• Data records:
• • • • • • •
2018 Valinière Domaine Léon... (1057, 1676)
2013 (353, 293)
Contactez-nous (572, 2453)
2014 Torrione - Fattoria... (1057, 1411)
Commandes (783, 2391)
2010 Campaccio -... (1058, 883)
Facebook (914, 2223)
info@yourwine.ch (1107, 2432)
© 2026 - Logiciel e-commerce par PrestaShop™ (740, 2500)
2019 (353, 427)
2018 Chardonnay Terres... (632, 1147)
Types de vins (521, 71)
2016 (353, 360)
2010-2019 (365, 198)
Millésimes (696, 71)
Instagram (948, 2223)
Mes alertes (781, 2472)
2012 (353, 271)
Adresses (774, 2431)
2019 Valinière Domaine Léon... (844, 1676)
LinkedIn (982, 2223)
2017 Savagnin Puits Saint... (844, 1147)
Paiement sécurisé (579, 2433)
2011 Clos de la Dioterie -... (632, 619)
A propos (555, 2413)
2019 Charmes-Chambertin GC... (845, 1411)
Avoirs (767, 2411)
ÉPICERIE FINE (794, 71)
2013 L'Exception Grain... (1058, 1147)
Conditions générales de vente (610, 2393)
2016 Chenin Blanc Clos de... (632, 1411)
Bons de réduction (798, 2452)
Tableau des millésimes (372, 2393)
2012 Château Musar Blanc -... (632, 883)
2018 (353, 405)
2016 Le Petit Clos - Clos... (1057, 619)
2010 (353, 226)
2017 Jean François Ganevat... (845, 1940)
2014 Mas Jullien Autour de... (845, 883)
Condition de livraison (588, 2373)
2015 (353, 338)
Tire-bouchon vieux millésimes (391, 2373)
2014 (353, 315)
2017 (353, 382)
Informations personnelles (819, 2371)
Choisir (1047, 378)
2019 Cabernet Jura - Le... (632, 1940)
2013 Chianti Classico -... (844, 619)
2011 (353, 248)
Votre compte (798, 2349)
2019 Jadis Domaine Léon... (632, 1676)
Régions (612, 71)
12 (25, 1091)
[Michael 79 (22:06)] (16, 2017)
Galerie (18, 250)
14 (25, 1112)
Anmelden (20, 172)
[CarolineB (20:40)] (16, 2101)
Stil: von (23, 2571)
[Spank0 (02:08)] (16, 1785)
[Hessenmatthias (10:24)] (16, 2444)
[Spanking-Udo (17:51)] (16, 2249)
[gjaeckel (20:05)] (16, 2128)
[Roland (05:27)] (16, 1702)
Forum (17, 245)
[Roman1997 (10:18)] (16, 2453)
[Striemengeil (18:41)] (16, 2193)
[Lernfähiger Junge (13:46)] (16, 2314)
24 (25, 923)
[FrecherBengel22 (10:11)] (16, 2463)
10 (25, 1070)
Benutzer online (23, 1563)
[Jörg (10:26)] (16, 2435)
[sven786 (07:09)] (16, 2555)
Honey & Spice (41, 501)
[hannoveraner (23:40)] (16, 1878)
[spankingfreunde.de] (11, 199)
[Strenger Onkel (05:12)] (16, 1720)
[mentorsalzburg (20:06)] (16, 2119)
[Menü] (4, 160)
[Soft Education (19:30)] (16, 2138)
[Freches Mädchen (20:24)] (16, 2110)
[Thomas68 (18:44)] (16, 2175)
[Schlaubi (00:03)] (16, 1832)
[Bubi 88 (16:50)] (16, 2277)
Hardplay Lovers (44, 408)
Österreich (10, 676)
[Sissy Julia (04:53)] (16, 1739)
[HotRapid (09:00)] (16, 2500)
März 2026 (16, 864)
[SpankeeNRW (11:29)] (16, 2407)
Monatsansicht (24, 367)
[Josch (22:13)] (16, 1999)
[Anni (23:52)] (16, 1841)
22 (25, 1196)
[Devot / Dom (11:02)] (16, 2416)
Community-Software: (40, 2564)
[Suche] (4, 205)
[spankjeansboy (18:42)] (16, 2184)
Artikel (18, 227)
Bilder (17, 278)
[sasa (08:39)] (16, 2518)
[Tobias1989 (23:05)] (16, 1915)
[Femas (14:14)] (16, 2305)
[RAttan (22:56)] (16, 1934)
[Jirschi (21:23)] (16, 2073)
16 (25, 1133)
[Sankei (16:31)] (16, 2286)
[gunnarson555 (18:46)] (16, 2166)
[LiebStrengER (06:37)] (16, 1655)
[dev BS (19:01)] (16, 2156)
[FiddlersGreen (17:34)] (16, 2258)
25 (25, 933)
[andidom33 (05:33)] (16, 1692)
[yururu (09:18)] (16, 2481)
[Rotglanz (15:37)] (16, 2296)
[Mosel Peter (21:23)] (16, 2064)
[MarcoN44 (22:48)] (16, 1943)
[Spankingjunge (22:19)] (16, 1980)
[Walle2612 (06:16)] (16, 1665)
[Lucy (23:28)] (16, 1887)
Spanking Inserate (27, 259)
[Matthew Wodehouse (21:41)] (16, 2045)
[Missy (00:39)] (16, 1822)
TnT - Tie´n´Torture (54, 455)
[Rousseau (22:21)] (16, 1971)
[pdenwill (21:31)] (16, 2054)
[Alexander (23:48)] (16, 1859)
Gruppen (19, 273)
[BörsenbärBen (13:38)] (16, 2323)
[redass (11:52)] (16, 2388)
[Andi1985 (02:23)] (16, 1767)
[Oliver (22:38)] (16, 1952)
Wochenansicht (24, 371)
• • • • • • •
Copy out the whole listing, exactly as written.

2018 Valinière Domaine Léon... (1057, 1676)
2013 (353, 293)
Contactez-nous (572, 2453)
2014 Torrione - Fattoria... (1057, 1411)
Commandes (783, 2391)
2010 Campaccio -... (1058, 883)
Facebook (914, 2223)
info@yourwine.ch (1107, 2432)
© 2026 - Logiciel e-commerce par PrestaShop™ (740, 2500)
2019 (353, 427)
2018 Chardonnay Terres... (632, 1147)
Types de vins (521, 71)
2016 (353, 360)
2010-2019 (365, 198)
Millésimes (696, 71)
Instagram (948, 2223)
Mes alertes (781, 2472)
2012 (353, 271)
Adresses (774, 2431)
2019 Valinière Domaine Léon... (844, 1676)
LinkedIn (982, 2223)
2017 Savagnin Puits Saint... (844, 1147)
Paiement sécurisé (579, 2433)
2011 Clos de la Dioterie -... (632, 619)
A propos (555, 2413)
2019 Charmes-Chambertin GC... (845, 1411)
Avoirs (767, 2411)
ÉPICERIE FINE (794, 71)
2013 L'Exception Grain... (1058, 1147)
Conditions générales de vente (610, 2393)
2016 Chenin Blanc Clos de... (632, 1411)
Bons de réduction (798, 2452)
Tableau des millésimes (372, 2393)
2012 Château Musar Blanc -... (632, 883)
2018 (353, 405)
2016 Le Petit Clos - Clos... (1057, 619)
2010 (353, 226)
2017 Jean François Ganevat... (845, 1940)
2014 Mas Jullien Autour de... (845, 883)
Condition de livraison (588, 2373)
2015 (353, 338)
Tire-bouchon vieux millésimes (391, 2373)
2014 (353, 315)
2017 (353, 382)
Informations personnelles (819, 2371)
Choisir (1047, 378)
2019 Cabernet Jura - Le... (632, 1940)
2013 Chianti Classico -... (844, 619)
2011 (353, 248)
Votre compte (798, 2349)
2019 Jadis Domaine Léon... (632, 1676)
Régions (612, 71)
12 (25, 1091)
[Michael 79 (22:06)] (16, 2017)
Galerie (18, 250)
14 (25, 1112)
Anmelden (20, 172)
[CarolineB (20:40)] (16, 2101)
Stil: von (23, 2571)
[Spank0 (02:08)] (16, 1785)
[Hessenmatthias (10:24)] (16, 2444)
[Spanking-Udo (17:51)] (16, 2249)
[gjaeckel (20:05)] (16, 2128)
[Roland (05:27)] (16, 1702)
Forum (17, 245)
[Roman1997 (10:18)] (16, 2453)
[Striemengeil (18:41)] (16, 2193)
[Lernfähiger Junge (13:46)] (16, 2314)
24 (25, 923)
[FrecherBengel22 (10:11)] (16, 2463)
10 (25, 1070)
Benutzer online (23, 1563)
[Jörg (10:26)] (16, 2435)
[sven786 (07:09)] (16, 2555)
Honey & Spice (41, 501)
[hannoveraner (23:40)] (16, 1878)
[spankingfreunde.de] (11, 199)
[Strenger Onkel (05:12)] (16, 1720)
[mentorsalzburg (20:06)] (16, 2119)
[Menü] (4, 160)
[Soft Education (19:30)] (16, 2138)
[Freches Mädchen (20:24)] (16, 2110)
[Thomas68 (18:44)] (16, 2175)
[Schlaubi (00:03)] (16, 1832)
[Bubi 88 (16:50)] (16, 2277)
Hardplay Lovers (44, 408)
Österreich (10, 676)
[Sissy Julia (04:53)] (16, 1739)
[HotRapid (09:00)] (16, 2500)
März 2026 (16, 864)
[SpankeeNRW (11:29)] (16, 2407)
Monatsansicht (24, 367)
[Josch (22:13)] (16, 1999)
[Anni (23:52)] (16, 1841)
22 (25, 1196)
[Devot / Dom (11:02)] (16, 2416)
Community-Software: (40, 2564)
[Suche] (4, 205)
[spankjeansboy (18:42)] (16, 2184)
Artikel (18, 227)
Bilder (17, 278)
[sasa (08:39)] (16, 2518)
[Tobias1989 (23:05)] (16, 1915)
[Femas (14:14)] (16, 2305)
[RAttan (22:56)] (16, 1934)
[Jirschi (21:23)] (16, 2073)
16 (25, 1133)
[Sankei (16:31)] (16, 2286)
[gunnarson555 (18:46)] (16, 2166)
[LiebStrengER (06:37)] (16, 1655)
[dev BS (19:01)] (16, 2156)
[FiddlersGreen (17:34)] (16, 2258)
25 (25, 933)
[andidom33 (05:33)] (16, 1692)
[yururu (09:18)] (16, 2481)
[Rotglanz (15:37)] (16, 2296)
[Mosel Peter (21:23)] (16, 2064)
[MarcoN44 (22:48)] (16, 1943)
[Spankingjunge (22:19)] (16, 1980)
[Walle2612 (06:16)] (16, 1665)
[Lucy (23:28)] (16, 1887)
Spanking Inserate (27, 259)
[Matthew Wodehouse (21:41)] (16, 2045)
[Missy (00:39)] (16, 1822)
TnT - Tie´n´Torture (54, 455)
[Rousseau (22:21)] (16, 1971)
[pdenwill (21:31)] (16, 2054)
[Alexander (23:48)] (16, 1859)
Gruppen (19, 273)
[BörsenbärBen (13:38)] (16, 2323)
[redass (11:52)] (16, 2388)
[Andi1985 (02:23)] (16, 1767)
[Oliver (22:38)] (16, 1952)
Wochenansicht (24, 371)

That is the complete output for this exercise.